Goal: Pick out every line of the data below that contains the word "Task" and copy each of those lines in full; letter case counts.

Exercise materials:
-----

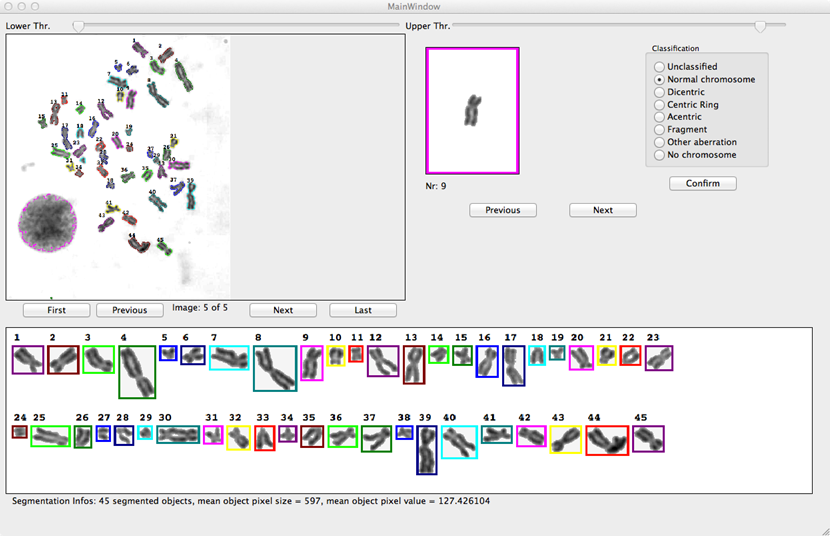The image size is (831, 537).
Task: Select chromosome thumbnail number 30
Action: (178, 435)
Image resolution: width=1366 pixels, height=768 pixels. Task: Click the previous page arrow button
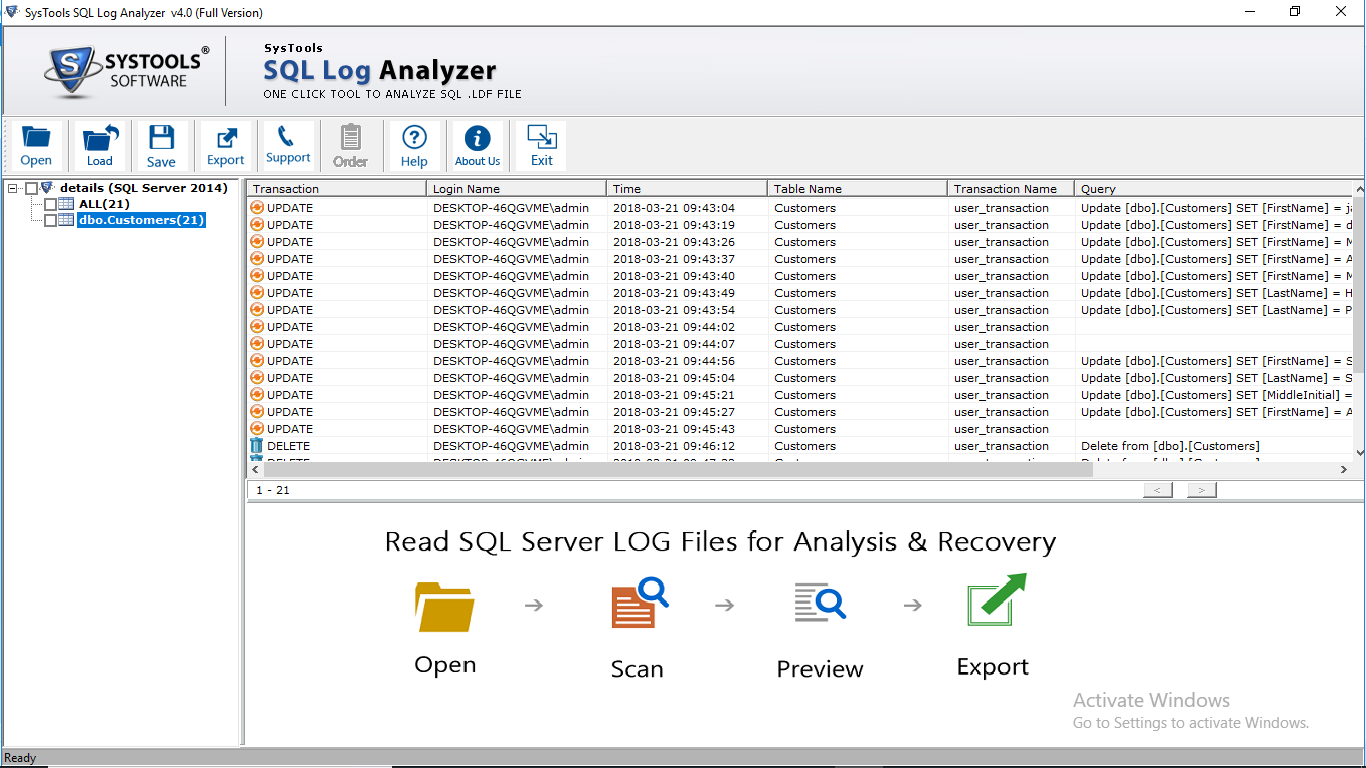[1157, 489]
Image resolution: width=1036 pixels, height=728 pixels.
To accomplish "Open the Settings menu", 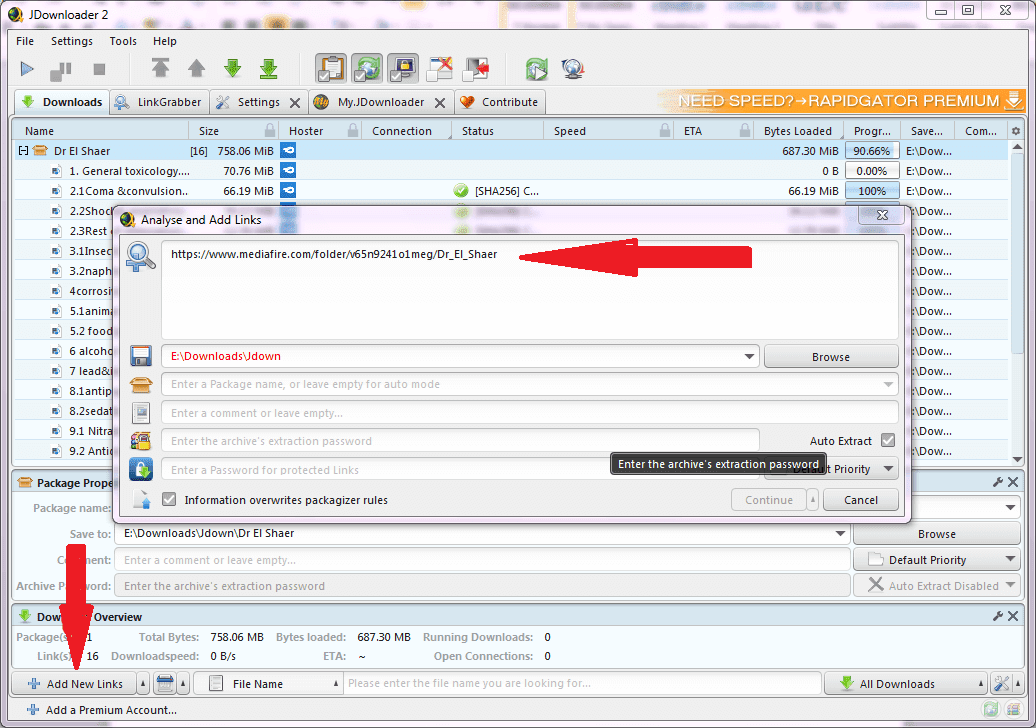I will coord(72,41).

-----

Expected output:
Task: Select chromosome thumbnail number 30
Image resolution: width=1366 pixels, height=768 pixels. Task: Click the previous page arrow button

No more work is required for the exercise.